[PAGE EXCERPT]
A quick look at how the Eyecandy audio texture library works.

Welcome to another installment in a series of articles about my Monkey Hi Hat music visualizer application, and the supporting libraries, applications, and content. You may wish to start with the earlier articles in this series:

Today I’m going to quickly cover the general architecture of the Eyecandy library. When I decided to write a music visualizer, I had no idea how any of this actually worked. It took about a month to create mostly-working code, at which point I threw it all away and started writing Eyecandy from scratch. That took about two months, and then I spend another month writing Monkey Hi Hat, which resulted in several point releases of Eyecandy.

However, architecturally-speaking the library is pretty simple. All of the heavy-lifting is orchestrated by the AudioCaptureProcessor and AudioTextureEngine classes.

Audio Capture

As earlier articles and the wiki notes, the library can be used for audio capture only, although that’s so easy to do with off-the-shelf OpenAL (or more likely OpenAL-Soft), there’s not much point in using Eyecandy for that. The big difference between typical OpenAL capture code and the Eyecandy approach is that audio is processed on a separate thread. This can be a little bit tricky since neither OpenAL nor OpenGL are particularly friendly to multi-threaded code.

At a high level, the AudioCaptureProcessor class constructor requires an EyeCandyCaptureConfig object, which defines things like the audio sample size, normalization factors, and other things which will probably never need to be adjusted from their default values. (Indeed, I still haven’t gotten around to supporting Monkey Hi Hat config-file entries to alter these defaults.)

The constructor initializes a few buffers, makes some private copies of certain fields which will need to be read by the separate audio-capture thread, and that’s about it.

There is also an AudioProcessingRequirements property which the library consumer must keep up-to-date. This is just a set of flags which controls the different post-processing options (for example, whether the consumer needs RMS volume data).

The library consumer uses Task.Run to invoke the Capture method on a separate thread. Capturing is terminated via CancellationToken and the method requires a callback Action which is invoked when the OpenAL library has enough audio sample data available to fill the buffer (which, by default, is short[1024]).

Before the callback is invoked, a ProcessSamples method is called. This reads the samples, performs various required calculations like generating RMS volume or FFT decibel-scale frequency data, and the results are also stored into buffers.

[WRITTEN INSTRUCTION 1] Give again the part of the Eyecandy article that opens with the words containing "The constructor initializes" and closes with "RMS volume data).", replacing "private copies" with "local copies".
[WRITTEN INSTRUCTION 2]
Answer these questions from the Eyecandy article.
(a) How long did it take to write Eyecandy from scratch?
(b) What is the default buffer that the OpenAL sample data fills?
(c) Which method is called before the callback is invoked?

[ROWS]
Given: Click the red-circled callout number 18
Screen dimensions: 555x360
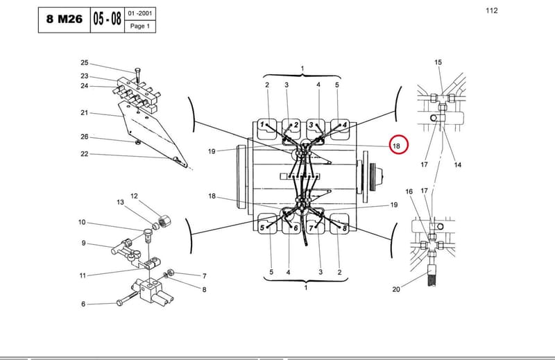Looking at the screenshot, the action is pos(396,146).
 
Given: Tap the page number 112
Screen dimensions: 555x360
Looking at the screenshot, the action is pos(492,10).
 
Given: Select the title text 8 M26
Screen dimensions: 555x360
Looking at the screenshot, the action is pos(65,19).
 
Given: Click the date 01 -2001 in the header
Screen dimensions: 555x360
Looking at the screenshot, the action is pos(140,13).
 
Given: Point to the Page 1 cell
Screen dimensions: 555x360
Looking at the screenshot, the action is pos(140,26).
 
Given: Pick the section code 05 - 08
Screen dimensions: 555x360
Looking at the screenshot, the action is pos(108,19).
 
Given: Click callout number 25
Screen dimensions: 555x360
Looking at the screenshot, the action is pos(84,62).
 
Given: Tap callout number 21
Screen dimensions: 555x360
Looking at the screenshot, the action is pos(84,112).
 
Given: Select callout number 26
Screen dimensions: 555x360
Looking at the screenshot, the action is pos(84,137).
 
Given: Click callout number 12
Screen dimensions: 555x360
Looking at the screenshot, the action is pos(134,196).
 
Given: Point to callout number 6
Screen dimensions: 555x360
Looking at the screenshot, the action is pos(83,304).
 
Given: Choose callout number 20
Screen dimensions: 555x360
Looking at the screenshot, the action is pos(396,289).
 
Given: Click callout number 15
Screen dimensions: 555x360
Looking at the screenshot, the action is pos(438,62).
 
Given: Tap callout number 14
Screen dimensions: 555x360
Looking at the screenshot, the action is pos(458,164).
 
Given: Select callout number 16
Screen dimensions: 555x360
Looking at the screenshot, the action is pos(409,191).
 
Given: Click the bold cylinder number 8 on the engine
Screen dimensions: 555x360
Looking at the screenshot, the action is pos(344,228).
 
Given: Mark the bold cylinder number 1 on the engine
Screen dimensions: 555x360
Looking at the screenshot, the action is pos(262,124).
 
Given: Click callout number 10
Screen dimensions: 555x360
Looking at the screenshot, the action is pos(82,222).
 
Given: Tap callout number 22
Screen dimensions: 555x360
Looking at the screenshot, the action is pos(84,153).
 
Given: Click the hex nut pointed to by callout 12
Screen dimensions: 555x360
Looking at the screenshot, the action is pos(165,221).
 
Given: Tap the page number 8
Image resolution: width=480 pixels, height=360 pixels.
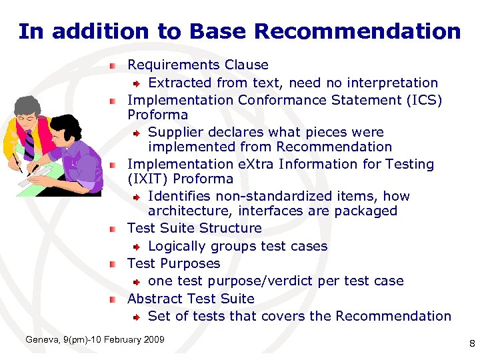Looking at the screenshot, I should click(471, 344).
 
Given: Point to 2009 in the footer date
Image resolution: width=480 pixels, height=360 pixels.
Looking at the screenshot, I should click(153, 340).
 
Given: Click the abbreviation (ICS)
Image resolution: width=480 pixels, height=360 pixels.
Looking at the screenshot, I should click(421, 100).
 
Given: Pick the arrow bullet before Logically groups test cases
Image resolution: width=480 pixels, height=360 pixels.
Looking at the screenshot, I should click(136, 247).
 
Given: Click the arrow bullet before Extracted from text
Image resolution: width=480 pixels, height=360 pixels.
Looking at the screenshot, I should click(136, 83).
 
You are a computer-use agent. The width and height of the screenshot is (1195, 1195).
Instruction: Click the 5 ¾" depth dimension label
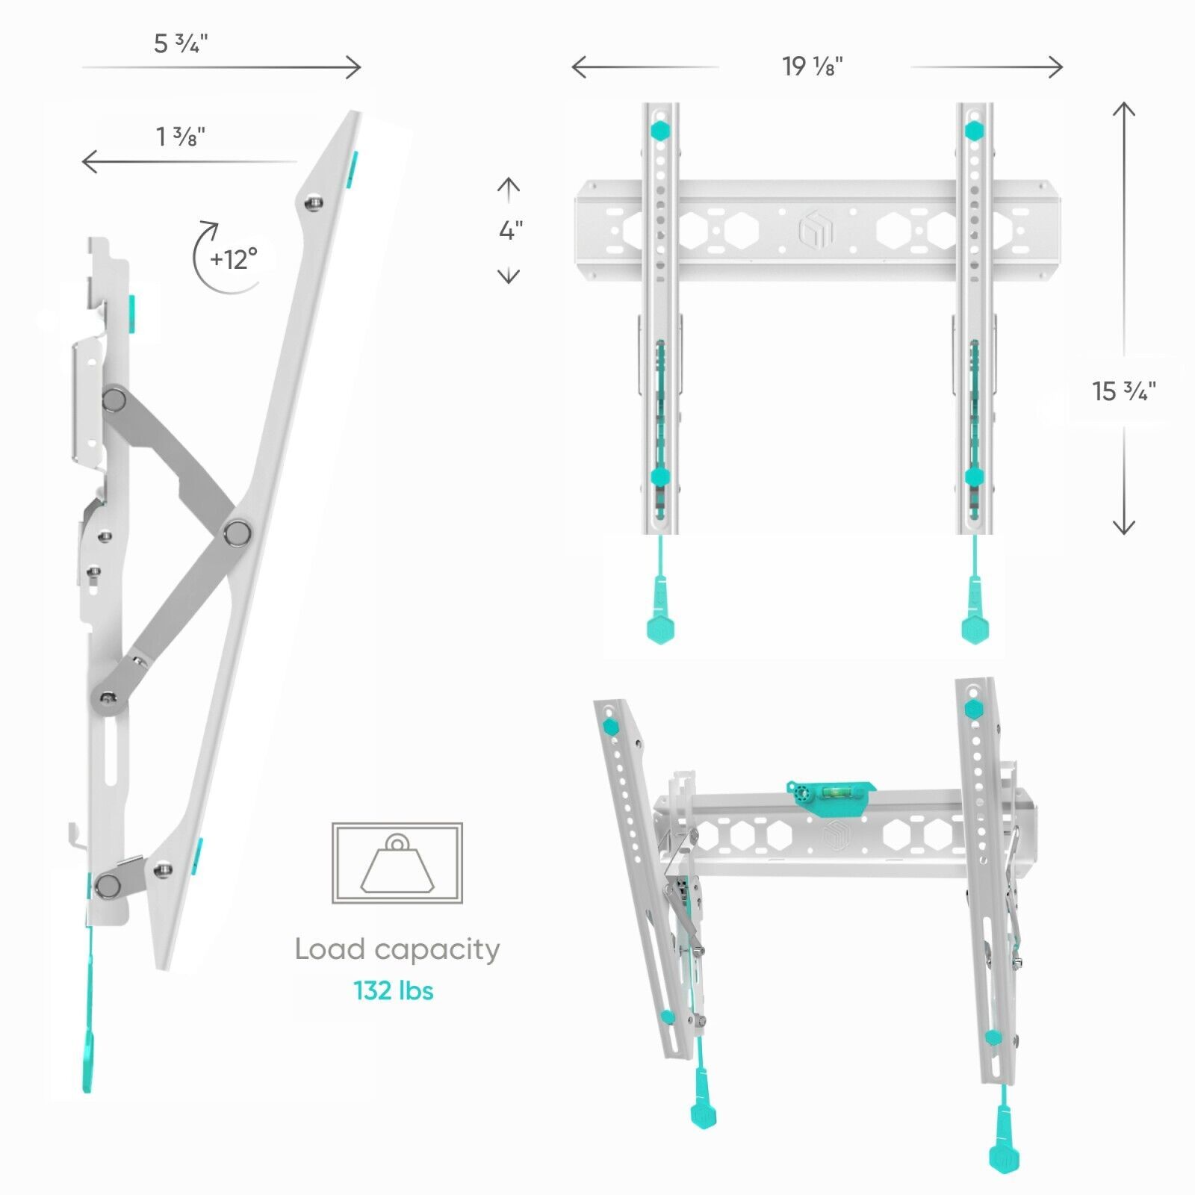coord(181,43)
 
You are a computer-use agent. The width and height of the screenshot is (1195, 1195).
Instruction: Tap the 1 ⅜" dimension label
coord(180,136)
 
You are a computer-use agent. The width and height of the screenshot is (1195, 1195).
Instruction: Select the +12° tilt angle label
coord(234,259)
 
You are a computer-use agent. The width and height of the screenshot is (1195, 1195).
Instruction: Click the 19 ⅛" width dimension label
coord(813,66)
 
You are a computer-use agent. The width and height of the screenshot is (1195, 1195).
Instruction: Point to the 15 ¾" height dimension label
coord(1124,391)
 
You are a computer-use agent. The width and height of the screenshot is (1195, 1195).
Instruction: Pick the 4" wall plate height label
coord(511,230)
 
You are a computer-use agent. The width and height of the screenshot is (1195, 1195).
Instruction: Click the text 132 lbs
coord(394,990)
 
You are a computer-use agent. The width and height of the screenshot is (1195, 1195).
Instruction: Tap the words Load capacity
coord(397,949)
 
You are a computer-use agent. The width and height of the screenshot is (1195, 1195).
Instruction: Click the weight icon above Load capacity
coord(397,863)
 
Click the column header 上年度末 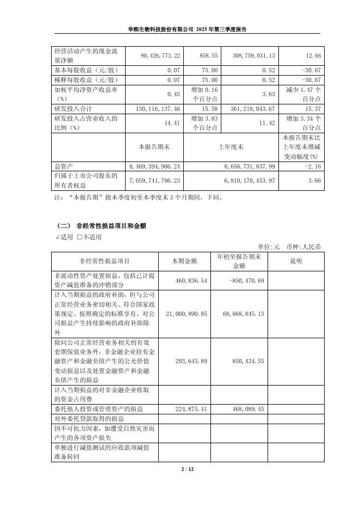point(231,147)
...
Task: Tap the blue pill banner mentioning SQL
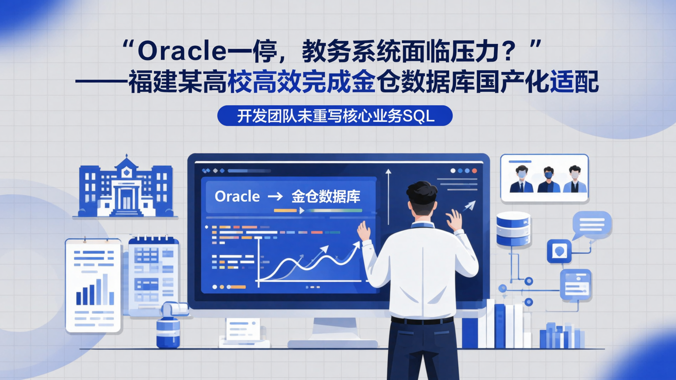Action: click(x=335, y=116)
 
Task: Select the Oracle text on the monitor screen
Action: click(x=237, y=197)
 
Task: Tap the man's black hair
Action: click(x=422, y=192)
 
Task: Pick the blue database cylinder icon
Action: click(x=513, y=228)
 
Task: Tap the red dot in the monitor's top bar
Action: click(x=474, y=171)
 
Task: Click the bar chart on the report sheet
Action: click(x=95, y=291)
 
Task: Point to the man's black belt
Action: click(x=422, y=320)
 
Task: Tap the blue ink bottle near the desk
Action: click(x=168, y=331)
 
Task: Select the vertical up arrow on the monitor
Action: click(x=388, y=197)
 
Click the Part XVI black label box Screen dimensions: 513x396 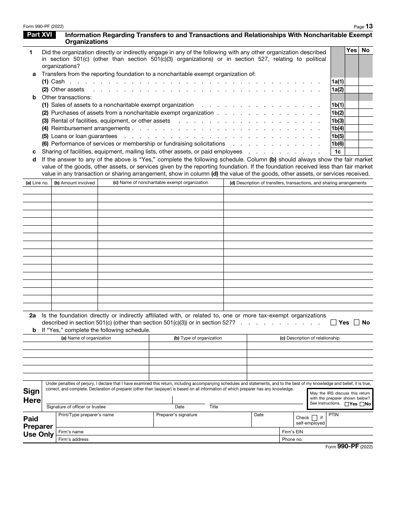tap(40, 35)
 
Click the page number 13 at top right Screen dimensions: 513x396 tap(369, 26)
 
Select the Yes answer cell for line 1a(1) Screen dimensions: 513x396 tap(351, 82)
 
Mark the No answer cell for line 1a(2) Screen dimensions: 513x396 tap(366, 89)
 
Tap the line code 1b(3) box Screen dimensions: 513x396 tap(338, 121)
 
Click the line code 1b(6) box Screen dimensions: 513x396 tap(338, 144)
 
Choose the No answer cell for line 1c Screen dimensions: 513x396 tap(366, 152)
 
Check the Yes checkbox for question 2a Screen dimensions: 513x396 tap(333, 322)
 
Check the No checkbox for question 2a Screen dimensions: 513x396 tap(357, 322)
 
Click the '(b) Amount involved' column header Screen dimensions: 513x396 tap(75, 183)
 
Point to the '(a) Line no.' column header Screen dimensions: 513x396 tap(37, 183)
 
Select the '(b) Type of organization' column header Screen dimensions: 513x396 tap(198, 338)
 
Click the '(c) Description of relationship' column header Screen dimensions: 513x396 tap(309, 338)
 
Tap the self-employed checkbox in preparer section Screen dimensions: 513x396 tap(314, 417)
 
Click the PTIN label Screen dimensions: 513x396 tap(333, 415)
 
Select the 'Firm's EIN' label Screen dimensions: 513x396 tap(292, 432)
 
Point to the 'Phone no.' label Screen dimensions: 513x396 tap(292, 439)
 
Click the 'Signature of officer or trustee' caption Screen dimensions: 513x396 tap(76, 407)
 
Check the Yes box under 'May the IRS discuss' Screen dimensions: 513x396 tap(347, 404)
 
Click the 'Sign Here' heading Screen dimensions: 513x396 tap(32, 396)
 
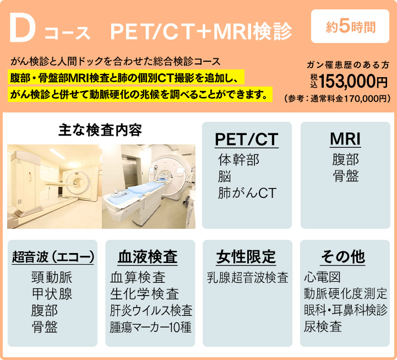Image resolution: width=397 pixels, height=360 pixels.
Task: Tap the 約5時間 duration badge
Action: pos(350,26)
==
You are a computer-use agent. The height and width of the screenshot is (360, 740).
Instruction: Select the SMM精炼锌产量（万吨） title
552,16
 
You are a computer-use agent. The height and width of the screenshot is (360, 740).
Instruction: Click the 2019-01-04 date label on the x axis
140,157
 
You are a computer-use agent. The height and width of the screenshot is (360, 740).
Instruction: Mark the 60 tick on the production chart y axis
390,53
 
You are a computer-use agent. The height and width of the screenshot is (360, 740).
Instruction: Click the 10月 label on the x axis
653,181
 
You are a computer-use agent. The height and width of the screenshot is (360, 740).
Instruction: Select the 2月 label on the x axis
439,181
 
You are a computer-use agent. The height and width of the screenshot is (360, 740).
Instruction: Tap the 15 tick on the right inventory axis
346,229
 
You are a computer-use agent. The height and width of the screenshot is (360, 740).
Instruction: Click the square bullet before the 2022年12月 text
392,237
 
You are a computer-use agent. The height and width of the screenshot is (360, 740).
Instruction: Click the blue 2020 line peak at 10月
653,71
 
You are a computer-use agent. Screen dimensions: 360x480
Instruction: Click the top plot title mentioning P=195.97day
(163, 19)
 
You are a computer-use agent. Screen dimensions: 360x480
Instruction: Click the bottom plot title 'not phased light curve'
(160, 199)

[OUTPUT 1]
The constructor initializes a few buffers, makes some local copies of certain fields which will need to be read by the separate audio-capture thread, and that’s about it.

There is also an AudioProcessingRequirements property which the library consumer must keep up-to-date. This is just a set of flags which controls the different post-processing options (for example, whether the consumer needs RMS volume data).

[OUTPUT 2]
(a) About two months.
(b) short[1024].
(c) ProcessSamples.